The 9th U.S. Circuit Court of Appeals had overturned James’ sentence once before, saying his lawyer failed to investigate James’ history of drug abuse and mental illness. But the U.S. Supreme Court in 2012 ordered the circuit court to reconsider its James decision in light of a separate high court ruling that year on a similar claim.

A three-judge panel of the circuit court said Friday said the Supreme Court ruling had no effect and that its decision to overturn James’ death sentence should stand.

If the state chooses not to resentence James for the 32-year-old murder, his sentence would automatically be converted to life in prison.

“I’m elated for my client,” said Gary Lowenthal, James’ attorney. He could not say Friday if James had heard the ruling.

The Arizona attorney general’s office declined to comment Friday.

James was convicted of murder and kidnapping for the 1981 killing of Juan Maya in Salome, Ariz.

Court documents said Maya was at James’ trailer with James, Martin Norton and Lawrence Libberton. Norton, then 14, told police multiple versions of a story in which Maya tried to kiss him or followed him to James’ home, according to court documents.

Once at the trailer, James and Libberton beat Maya up, then forced him at gunpoint into James’ car. They drove him to a remote, abandoned mine where James and Libberton each shot Maya in the head once. Then, worried he was not dead, the three defendants “mashed” Maya’s head with large rocks before throwing him down an abandoned mine shaft, according to documents.

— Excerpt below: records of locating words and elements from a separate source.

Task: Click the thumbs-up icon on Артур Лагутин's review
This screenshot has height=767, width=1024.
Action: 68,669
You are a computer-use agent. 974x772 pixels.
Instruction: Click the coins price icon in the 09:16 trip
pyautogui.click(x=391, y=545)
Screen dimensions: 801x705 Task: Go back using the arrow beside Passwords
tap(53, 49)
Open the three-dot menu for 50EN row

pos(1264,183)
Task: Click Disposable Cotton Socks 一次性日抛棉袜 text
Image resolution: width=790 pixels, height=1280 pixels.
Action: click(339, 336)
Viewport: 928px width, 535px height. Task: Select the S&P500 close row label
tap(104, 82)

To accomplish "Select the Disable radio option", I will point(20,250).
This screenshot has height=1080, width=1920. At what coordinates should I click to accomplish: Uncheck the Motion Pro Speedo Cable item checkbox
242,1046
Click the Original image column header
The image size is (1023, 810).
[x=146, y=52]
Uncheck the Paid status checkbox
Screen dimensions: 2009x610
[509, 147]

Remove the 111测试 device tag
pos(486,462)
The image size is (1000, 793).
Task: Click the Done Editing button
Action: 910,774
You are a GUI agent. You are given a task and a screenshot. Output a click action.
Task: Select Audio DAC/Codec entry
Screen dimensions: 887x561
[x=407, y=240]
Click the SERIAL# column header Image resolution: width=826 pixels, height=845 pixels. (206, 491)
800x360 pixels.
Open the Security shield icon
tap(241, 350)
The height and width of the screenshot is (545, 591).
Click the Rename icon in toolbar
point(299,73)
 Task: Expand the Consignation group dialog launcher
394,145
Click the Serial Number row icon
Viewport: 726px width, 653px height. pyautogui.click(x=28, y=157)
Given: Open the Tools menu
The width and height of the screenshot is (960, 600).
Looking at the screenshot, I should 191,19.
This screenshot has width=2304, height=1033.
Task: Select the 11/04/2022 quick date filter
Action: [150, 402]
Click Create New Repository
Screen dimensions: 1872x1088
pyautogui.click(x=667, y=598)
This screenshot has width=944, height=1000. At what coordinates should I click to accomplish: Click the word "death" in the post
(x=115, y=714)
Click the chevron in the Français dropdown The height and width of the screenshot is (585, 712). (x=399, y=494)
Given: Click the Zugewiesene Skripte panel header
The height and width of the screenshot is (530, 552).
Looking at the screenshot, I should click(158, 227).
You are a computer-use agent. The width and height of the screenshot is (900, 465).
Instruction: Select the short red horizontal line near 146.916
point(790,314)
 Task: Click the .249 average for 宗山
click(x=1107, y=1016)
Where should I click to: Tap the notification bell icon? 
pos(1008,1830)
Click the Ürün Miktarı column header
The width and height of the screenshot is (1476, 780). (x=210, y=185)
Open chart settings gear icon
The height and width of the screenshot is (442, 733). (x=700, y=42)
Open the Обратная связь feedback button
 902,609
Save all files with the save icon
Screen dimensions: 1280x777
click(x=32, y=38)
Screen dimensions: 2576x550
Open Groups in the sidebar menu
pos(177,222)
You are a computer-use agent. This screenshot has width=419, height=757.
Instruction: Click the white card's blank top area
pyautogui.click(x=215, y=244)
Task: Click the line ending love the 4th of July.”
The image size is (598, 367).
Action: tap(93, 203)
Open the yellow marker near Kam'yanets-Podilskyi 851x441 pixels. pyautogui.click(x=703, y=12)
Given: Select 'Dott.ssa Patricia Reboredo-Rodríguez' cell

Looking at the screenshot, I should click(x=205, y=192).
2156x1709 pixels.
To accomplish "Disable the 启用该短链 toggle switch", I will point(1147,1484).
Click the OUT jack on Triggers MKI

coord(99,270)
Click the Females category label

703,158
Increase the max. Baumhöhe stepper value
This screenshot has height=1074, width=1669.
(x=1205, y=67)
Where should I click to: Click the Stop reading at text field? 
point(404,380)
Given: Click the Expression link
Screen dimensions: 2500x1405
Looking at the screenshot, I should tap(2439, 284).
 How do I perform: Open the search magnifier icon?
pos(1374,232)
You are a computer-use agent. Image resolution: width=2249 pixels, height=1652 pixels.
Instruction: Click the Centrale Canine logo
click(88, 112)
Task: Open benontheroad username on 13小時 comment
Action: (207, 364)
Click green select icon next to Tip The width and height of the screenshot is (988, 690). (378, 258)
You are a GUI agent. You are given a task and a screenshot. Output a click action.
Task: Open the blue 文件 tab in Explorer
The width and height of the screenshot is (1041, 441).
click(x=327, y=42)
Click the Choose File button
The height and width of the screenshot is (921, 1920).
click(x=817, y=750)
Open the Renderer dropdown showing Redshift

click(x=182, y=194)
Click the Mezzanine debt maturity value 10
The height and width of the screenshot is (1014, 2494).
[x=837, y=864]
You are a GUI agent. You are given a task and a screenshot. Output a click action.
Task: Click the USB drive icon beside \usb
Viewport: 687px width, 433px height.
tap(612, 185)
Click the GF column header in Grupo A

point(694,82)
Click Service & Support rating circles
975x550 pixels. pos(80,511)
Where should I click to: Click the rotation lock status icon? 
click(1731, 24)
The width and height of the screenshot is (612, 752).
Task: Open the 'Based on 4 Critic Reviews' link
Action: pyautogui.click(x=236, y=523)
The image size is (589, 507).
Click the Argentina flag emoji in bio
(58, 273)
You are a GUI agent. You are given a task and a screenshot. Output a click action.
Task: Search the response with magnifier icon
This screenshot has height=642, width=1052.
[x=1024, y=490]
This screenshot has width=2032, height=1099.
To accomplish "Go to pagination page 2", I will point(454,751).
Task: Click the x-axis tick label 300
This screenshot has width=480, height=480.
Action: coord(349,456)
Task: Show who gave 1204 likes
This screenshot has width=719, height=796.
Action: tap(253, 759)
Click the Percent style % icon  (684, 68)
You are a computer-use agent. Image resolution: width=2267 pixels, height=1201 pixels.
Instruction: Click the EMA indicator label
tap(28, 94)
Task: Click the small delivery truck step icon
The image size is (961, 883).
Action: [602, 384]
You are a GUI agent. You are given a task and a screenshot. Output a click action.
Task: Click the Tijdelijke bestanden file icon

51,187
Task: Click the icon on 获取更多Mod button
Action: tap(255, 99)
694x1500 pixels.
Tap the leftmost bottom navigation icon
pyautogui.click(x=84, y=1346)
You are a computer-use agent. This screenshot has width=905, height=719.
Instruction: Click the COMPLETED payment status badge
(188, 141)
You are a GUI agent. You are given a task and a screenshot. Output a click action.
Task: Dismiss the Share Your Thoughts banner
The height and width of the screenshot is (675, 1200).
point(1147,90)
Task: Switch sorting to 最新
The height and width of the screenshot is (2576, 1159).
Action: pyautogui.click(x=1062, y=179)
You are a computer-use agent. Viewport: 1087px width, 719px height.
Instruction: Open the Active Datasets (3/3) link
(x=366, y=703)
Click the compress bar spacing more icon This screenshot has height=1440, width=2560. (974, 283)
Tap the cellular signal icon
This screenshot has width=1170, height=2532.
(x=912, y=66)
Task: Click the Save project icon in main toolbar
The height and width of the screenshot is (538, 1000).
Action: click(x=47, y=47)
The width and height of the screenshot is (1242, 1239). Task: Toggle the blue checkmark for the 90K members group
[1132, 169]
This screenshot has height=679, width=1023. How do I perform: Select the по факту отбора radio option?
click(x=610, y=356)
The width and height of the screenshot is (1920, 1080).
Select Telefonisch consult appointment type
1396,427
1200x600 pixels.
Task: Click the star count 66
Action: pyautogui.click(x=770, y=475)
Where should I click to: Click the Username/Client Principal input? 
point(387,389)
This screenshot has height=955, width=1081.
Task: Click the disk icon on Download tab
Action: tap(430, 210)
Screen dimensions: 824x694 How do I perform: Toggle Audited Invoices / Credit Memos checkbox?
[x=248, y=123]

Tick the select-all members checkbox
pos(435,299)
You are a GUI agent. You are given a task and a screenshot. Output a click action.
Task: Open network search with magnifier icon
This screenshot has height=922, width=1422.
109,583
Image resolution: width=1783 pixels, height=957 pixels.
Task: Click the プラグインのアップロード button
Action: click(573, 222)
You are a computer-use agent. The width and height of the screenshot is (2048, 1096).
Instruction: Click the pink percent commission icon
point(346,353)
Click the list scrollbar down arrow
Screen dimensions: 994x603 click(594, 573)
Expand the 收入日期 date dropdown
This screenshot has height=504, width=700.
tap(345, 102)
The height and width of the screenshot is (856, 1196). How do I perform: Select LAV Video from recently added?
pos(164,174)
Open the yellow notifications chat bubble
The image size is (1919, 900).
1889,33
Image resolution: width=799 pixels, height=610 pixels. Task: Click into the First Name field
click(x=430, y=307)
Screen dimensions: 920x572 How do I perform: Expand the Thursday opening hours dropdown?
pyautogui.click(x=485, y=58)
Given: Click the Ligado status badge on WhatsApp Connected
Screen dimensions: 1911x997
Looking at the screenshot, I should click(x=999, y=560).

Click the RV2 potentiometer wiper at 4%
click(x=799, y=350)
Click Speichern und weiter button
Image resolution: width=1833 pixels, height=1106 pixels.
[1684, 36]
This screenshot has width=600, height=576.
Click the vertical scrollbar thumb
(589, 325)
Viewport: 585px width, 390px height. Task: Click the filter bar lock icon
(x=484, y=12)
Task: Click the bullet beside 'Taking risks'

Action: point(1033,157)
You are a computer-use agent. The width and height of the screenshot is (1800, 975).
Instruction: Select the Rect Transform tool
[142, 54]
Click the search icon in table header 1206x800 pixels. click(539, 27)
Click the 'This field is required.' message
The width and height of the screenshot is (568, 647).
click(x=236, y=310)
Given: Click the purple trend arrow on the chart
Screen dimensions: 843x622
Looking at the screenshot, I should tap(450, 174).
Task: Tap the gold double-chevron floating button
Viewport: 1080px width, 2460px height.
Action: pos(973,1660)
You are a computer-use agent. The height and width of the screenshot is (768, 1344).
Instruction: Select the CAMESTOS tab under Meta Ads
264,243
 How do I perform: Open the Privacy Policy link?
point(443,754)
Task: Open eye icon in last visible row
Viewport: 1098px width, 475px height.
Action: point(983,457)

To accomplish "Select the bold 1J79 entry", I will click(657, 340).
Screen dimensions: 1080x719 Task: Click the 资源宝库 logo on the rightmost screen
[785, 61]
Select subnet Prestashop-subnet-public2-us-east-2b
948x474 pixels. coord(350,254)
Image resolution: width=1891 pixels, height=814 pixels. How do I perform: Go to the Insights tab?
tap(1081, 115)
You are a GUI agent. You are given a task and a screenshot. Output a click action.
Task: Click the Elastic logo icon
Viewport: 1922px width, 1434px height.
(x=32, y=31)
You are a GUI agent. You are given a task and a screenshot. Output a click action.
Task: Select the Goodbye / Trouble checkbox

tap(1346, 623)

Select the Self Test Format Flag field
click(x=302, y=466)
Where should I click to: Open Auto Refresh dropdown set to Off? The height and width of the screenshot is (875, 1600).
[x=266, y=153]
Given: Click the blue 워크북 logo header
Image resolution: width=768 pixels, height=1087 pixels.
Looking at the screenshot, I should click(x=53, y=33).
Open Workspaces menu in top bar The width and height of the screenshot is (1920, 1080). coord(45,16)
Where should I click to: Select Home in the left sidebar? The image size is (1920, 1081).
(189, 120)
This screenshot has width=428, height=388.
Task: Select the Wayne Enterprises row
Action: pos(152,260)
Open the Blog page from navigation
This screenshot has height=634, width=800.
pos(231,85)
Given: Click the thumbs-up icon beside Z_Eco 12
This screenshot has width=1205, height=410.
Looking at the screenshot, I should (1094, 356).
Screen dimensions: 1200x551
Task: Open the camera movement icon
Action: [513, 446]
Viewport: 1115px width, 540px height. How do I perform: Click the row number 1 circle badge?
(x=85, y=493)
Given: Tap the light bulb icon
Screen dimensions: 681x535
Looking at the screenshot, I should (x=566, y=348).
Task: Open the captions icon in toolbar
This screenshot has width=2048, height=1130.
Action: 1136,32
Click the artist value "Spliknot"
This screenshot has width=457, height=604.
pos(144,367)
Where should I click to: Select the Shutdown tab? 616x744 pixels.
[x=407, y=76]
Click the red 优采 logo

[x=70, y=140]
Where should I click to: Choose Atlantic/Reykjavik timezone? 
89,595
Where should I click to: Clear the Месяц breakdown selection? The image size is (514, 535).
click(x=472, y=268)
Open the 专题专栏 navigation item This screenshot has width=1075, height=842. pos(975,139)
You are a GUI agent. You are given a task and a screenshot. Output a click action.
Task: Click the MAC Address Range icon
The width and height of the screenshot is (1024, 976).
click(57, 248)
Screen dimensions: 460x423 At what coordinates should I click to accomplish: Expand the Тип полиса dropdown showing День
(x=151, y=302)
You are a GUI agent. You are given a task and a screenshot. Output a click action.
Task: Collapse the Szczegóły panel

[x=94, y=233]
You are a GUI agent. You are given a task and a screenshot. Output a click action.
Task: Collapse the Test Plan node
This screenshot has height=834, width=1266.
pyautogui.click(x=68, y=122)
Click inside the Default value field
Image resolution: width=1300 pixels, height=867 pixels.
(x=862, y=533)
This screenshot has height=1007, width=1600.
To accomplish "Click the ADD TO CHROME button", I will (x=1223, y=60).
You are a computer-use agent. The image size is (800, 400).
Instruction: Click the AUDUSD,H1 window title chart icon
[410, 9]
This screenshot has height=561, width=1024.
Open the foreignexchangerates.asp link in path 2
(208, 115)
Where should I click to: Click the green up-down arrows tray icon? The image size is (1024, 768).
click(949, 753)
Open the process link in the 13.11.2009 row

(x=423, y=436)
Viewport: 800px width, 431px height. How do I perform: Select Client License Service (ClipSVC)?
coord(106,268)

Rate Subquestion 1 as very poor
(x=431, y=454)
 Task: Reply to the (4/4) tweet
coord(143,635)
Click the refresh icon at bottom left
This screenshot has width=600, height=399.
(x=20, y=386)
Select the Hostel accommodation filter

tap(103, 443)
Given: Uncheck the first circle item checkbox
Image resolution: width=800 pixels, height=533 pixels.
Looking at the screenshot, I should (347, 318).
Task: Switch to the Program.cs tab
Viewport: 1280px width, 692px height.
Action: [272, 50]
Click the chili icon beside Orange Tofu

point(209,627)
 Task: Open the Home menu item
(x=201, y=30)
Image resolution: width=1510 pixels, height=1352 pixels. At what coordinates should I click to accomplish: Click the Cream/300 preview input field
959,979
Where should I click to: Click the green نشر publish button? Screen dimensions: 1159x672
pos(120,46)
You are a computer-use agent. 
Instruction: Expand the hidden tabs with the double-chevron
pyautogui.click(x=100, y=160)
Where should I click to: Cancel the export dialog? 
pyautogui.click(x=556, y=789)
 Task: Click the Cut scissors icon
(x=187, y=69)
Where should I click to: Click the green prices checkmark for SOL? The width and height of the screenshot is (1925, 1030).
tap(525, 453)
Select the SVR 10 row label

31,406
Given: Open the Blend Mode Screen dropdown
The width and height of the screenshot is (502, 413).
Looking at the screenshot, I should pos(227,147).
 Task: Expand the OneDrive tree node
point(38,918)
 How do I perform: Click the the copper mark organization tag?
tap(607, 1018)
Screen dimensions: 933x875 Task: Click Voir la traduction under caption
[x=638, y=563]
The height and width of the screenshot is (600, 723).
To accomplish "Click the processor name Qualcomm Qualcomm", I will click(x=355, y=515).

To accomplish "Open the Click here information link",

James was convicted in 1982 and, with Libberton, sentenced to be executed. Libberton’s death sentence was later vacated.

In multiple appeals, James raised several issues, including the claim that his counsel was ineffective, but that argument was barred by state and federal courts on procedural grounds.

But the circuit court said that claim should have been heard, saying James’ sentencing attorney “failed to conduct even the most basic investigation” of a social history that included drug use, mental illness and “dramatic, instant and unpredictable mood swings.” Had those issues been raised, James probably would not have received a death sentence, the court said in 2012.

The state appealed that ruling to the Supreme Court, arguing that the circuit court should not have reviewed James’ sentence in the first place because of a high court ruling that instructs federal courts to defer to state court decisions. The Supreme Court took the case, vacated the circuit court’s decision and ordered the lower court to reconsider the case.

On reconsidering, the circuit judges stood firm. It said the state court made clear that it had based its decisions on procedural reasons in James’ case and not on a review of the merits of the case. The circuit court panel said the high court ruling only requires it to give the higher standard of deference to state decisions based on the merits of a proceeding, which was not the case with James.

“Williams (the Supreme Court ruling) instructs us to give state courts the benefit of the doubt when the basis for their holdings is unclear,” said the opinion, written by Circuit Judge William Fletcher. “It does not require us to ignore a state court’s explicit explanation of its own decision.”

Lowenthal said the state could ask the full circuit court to rehear the panel’s ruling.

The state could also try to resentence James, said the court, which instructed the district court to “grant the state a reasonable amount of time” to prepare a resentencing. If it does not, the sentence would convert to life in prison.